## Exercise description
Print the material below verbatim, starting with the line that contains "Given: Open the 25条/页 page size dropdown" and going on through the line that contains "Looking at the", both included. Leave the pictures out.

## Given information
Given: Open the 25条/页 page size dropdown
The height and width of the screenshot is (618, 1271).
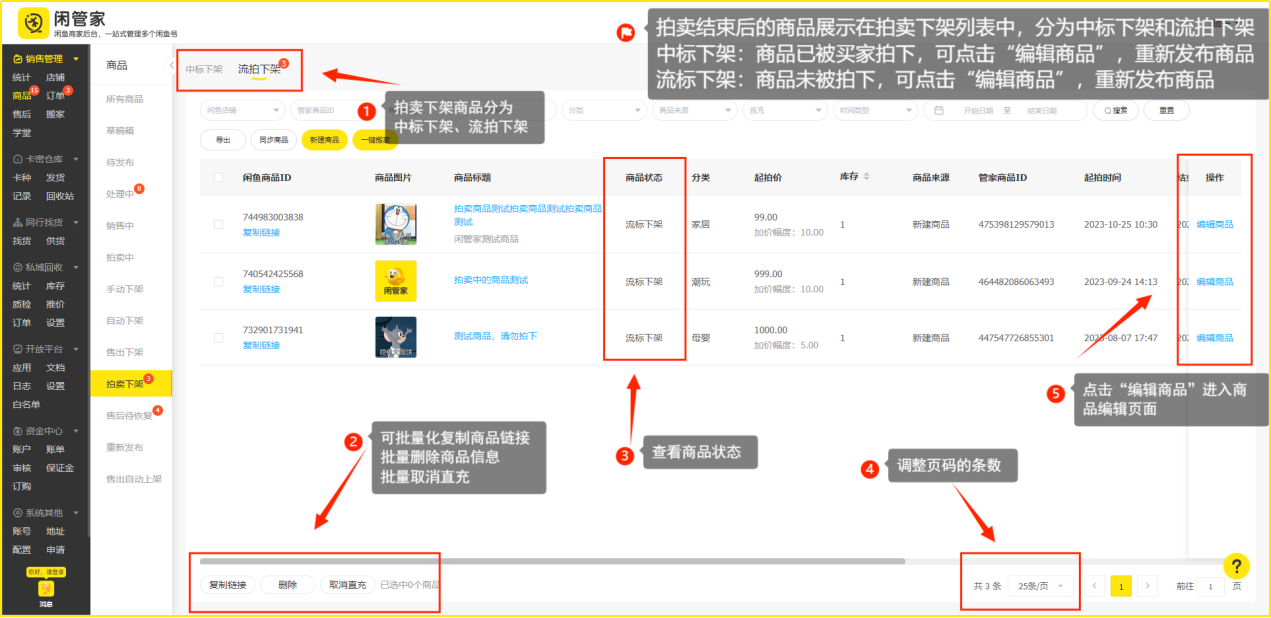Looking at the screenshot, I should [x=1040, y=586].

---

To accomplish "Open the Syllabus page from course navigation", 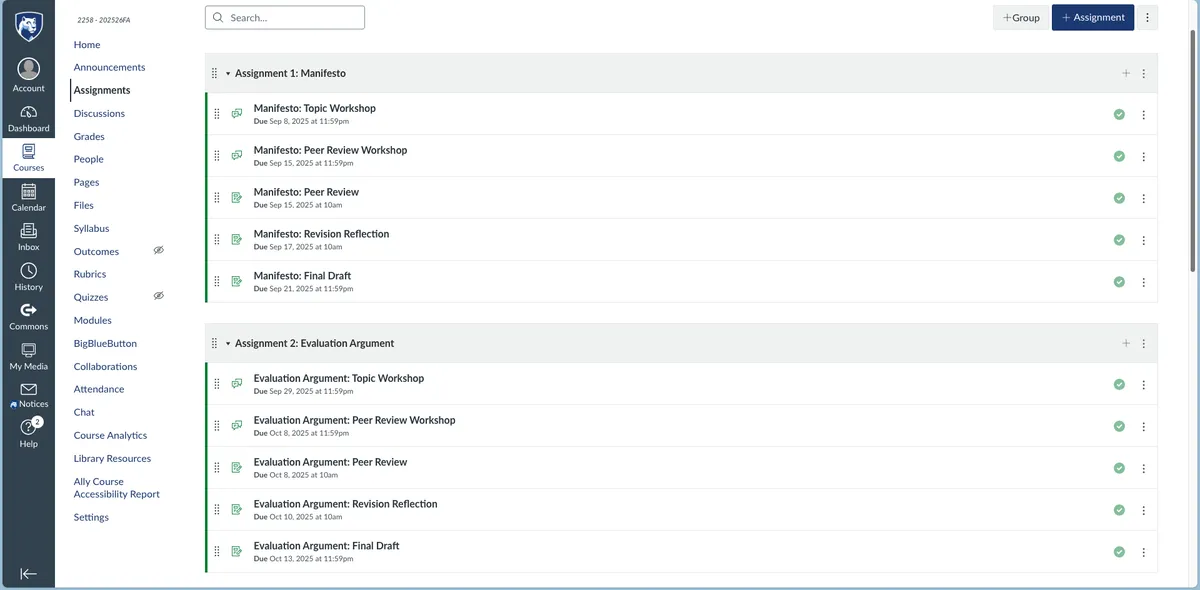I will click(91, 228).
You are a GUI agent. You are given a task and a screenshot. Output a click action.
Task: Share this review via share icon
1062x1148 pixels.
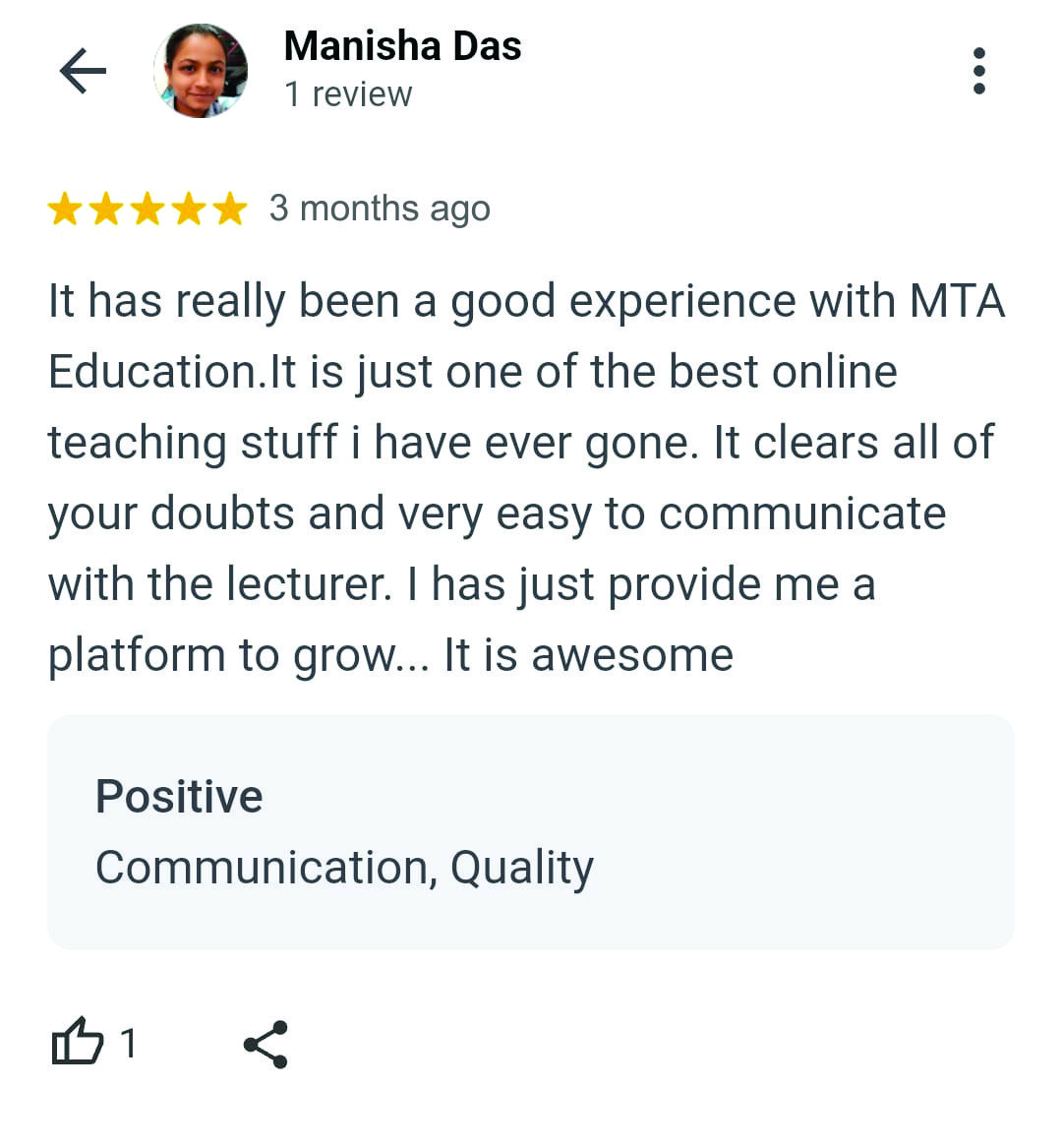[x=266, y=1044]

==

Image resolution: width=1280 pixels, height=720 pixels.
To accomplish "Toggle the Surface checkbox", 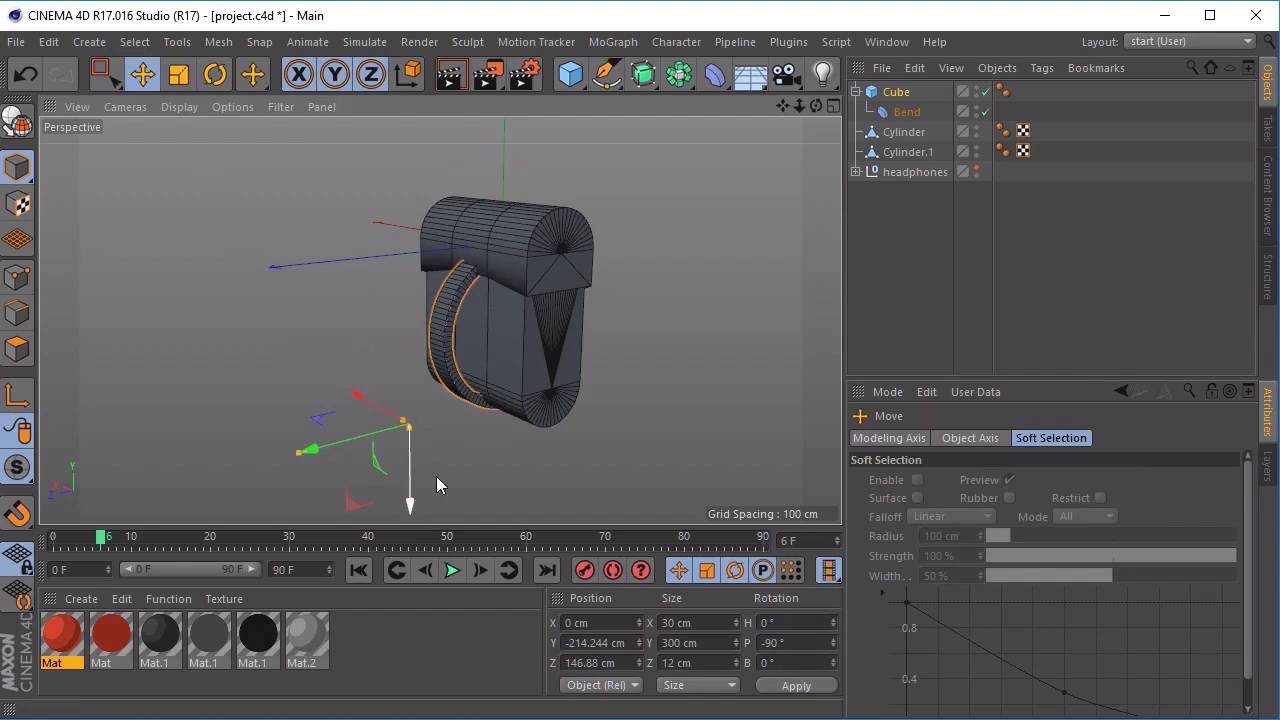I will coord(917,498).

## The result
Given: Open the 25条/页 page size dropdown
The height and width of the screenshot is (618, 1271).
Looking at the screenshot, I should [x=1040, y=586].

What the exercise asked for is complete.